Katie Owens, Sylvain Fouliard, and Marylore Chenel

Department of Clinical Pharmacokinetics and Pharmacometrics, Institut de Recherches Internationales Servier, Suresnes, France

Introduction: The evaluation of the Objective Response Rate (ORR) in lymphoma patients is based on the assessment of various clinical measures [1-3]. One of the clinical measures assessed for response is lymph node size, recorded as the sum of the product of diameters (SPD). The analysis of multiple types of clinical measures in an integrated framework may improve the evaluation of the ORR in lymphoma patients.

Objectives: The objective was to develop a K-PD model to characterise the time course of SPD in lymphoma patients treated with abexinostat. The overall strategy is to integrate information on lymph node shrinkage data with other clinical measures of response to optimise the prediction of the ORR in lymphoma patients.
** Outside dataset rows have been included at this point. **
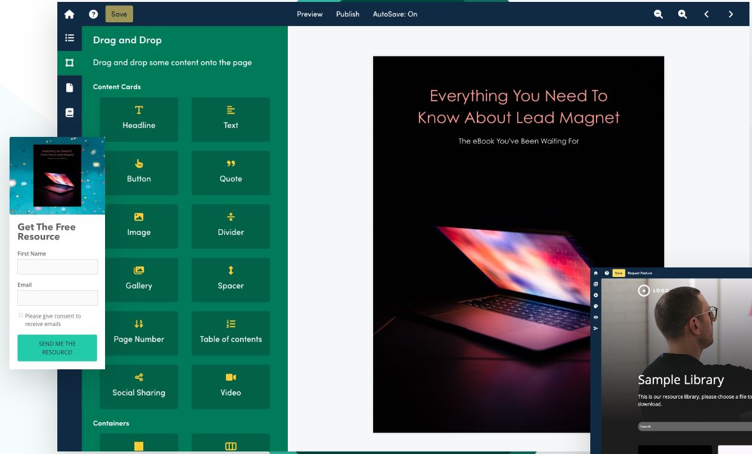
Task: Open the list view sidebar icon
Action: coord(69,38)
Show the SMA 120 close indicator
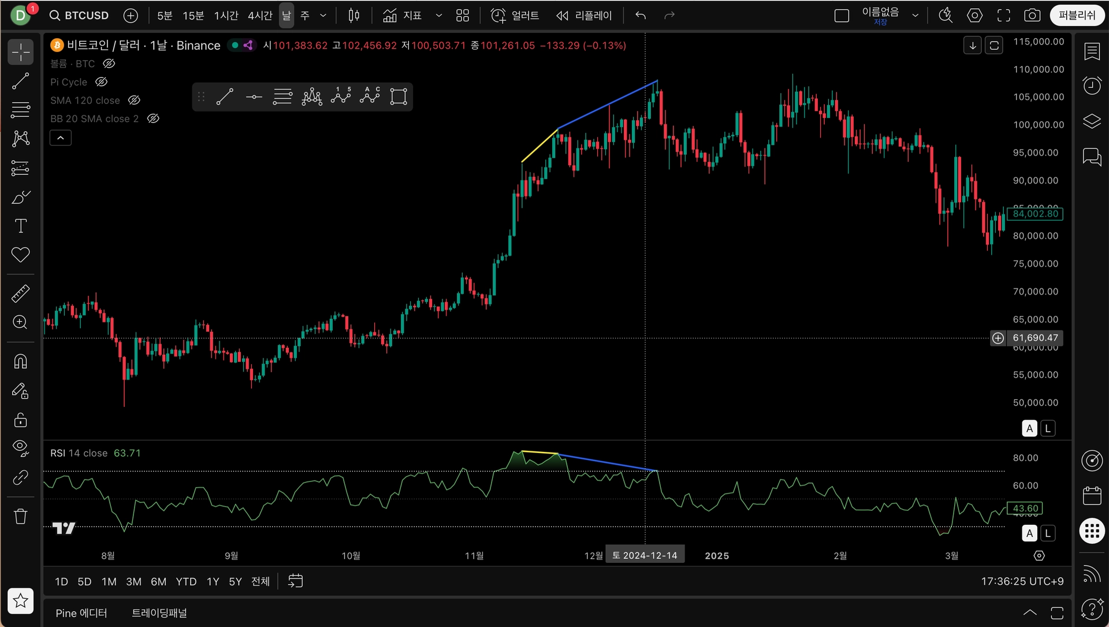 pyautogui.click(x=134, y=101)
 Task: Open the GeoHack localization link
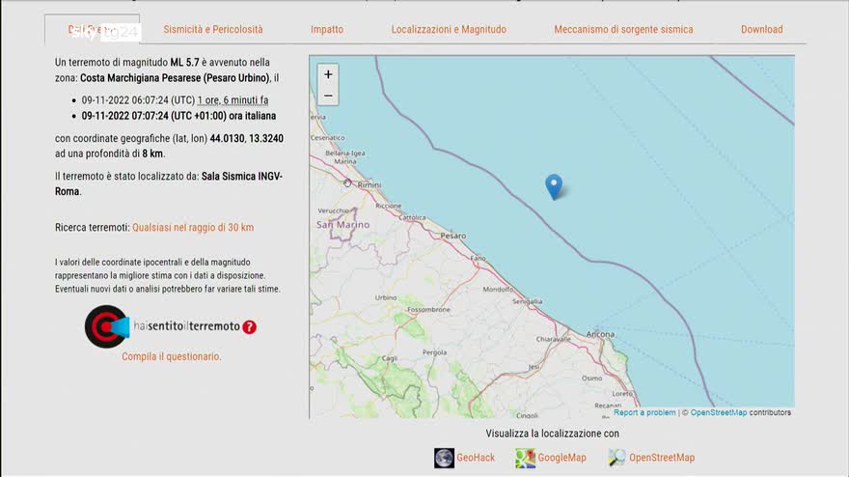click(x=476, y=458)
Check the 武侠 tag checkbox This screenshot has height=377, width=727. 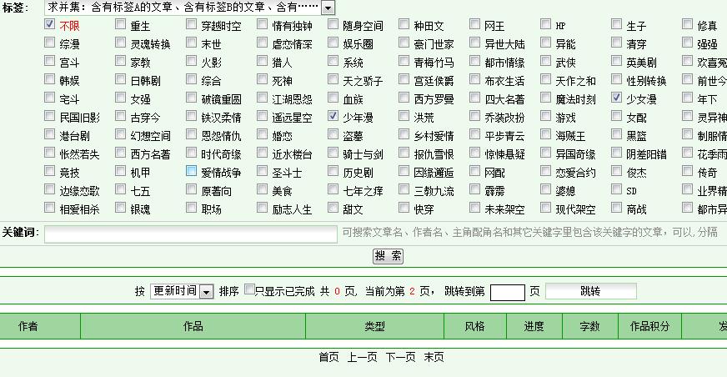coord(546,62)
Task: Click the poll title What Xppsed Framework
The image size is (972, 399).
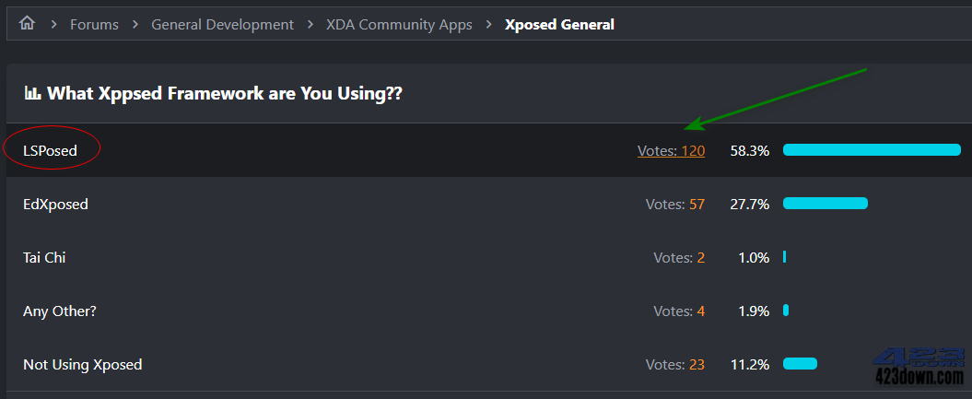Action: click(x=225, y=94)
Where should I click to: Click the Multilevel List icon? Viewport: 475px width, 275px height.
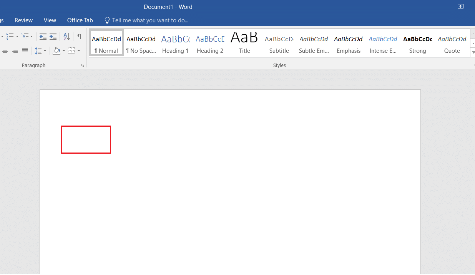[25, 37]
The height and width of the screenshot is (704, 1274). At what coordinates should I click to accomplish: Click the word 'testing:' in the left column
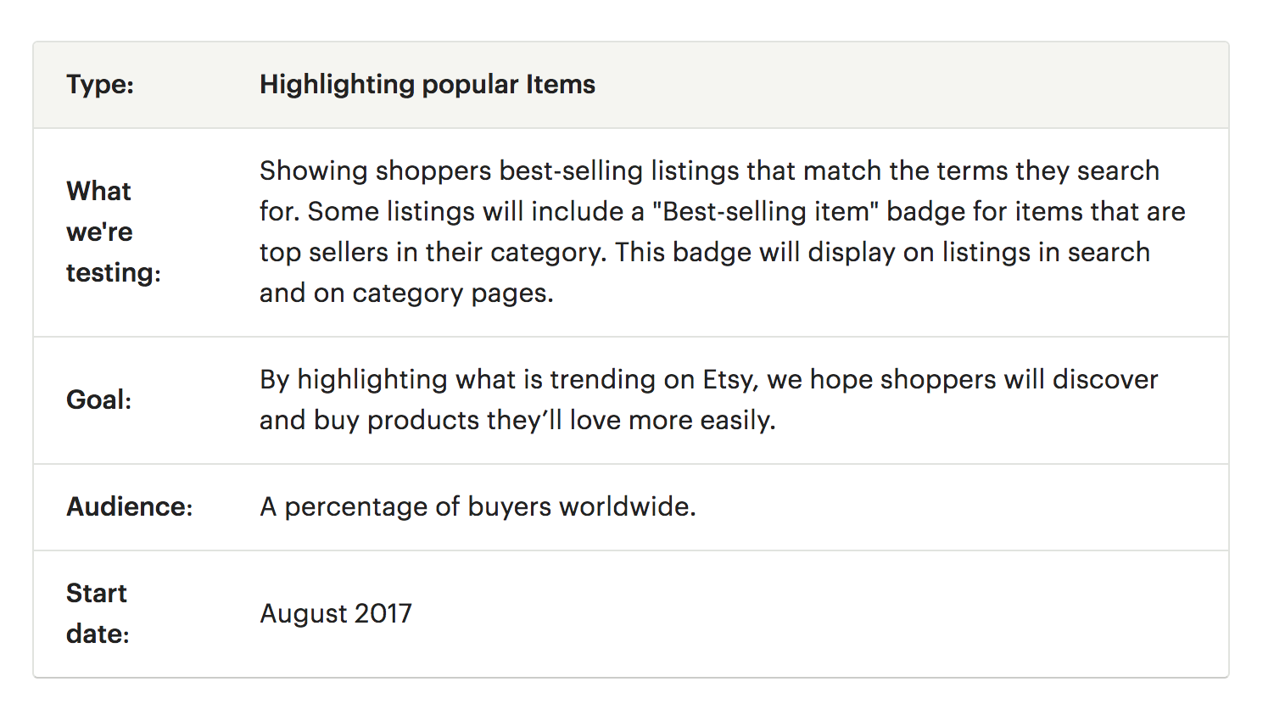click(114, 273)
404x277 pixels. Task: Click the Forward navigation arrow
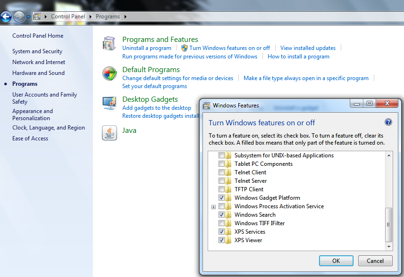point(19,17)
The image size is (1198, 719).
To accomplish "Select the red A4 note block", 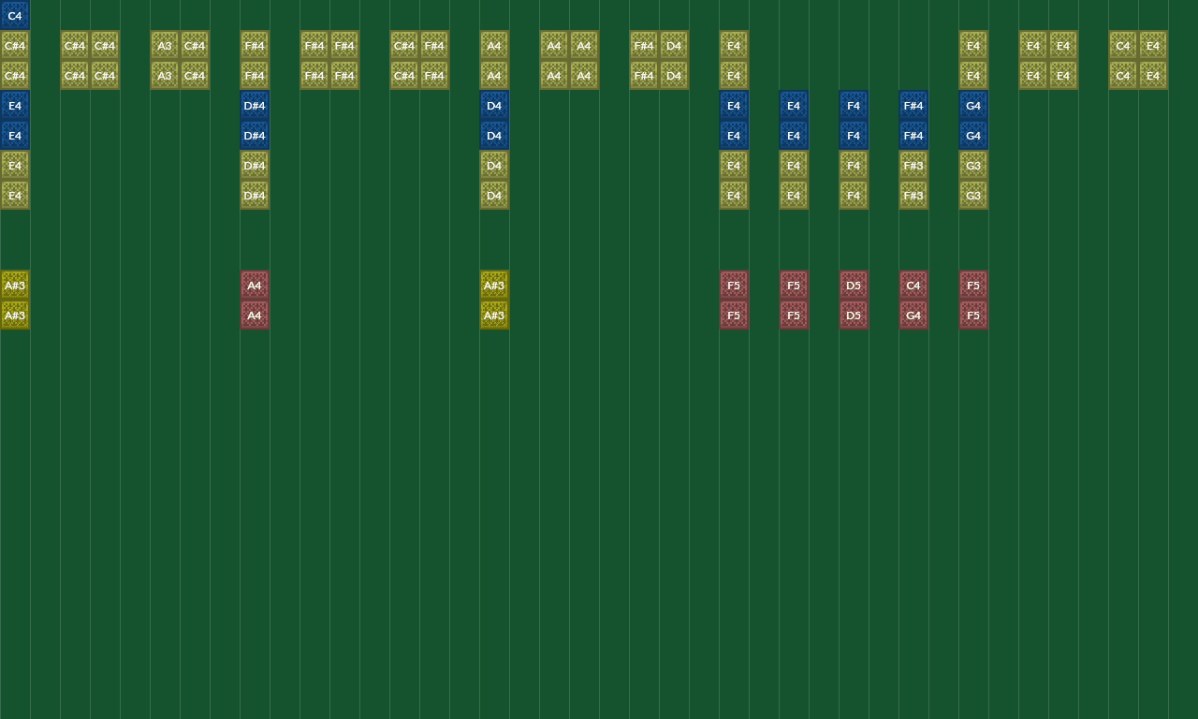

Methods: SPD data were available for 121 patients from two phase I and II clinical studies indicated for chronic lymphocytic leukaemia (CLL) (n=19), Hodgkin’s disease (HD) (n=11) and non Hodgkin lymphoma (NHL) (n=91). The patients were followed for a median time of two 3-week cycles of treatment receiving either fixed or BSA-adjusted oral doses of abexinostat under three dosing schedules. A population K-PD tumour growth inhibition (TGI) model was used to describe the SPD data, based on a longitudinal TGI model previously applied to tumour size (sum of longest diameters) and change in tumour glucose utilisation (maximal standardised uptake value) [4-5]. Dose and AUC were evaluated as predictors of change in SPD. Other clinical measures explored included PET scans, organomegaly, blood counts, circulating B lymphocyte counts, and serum monoclonal IgM concentration.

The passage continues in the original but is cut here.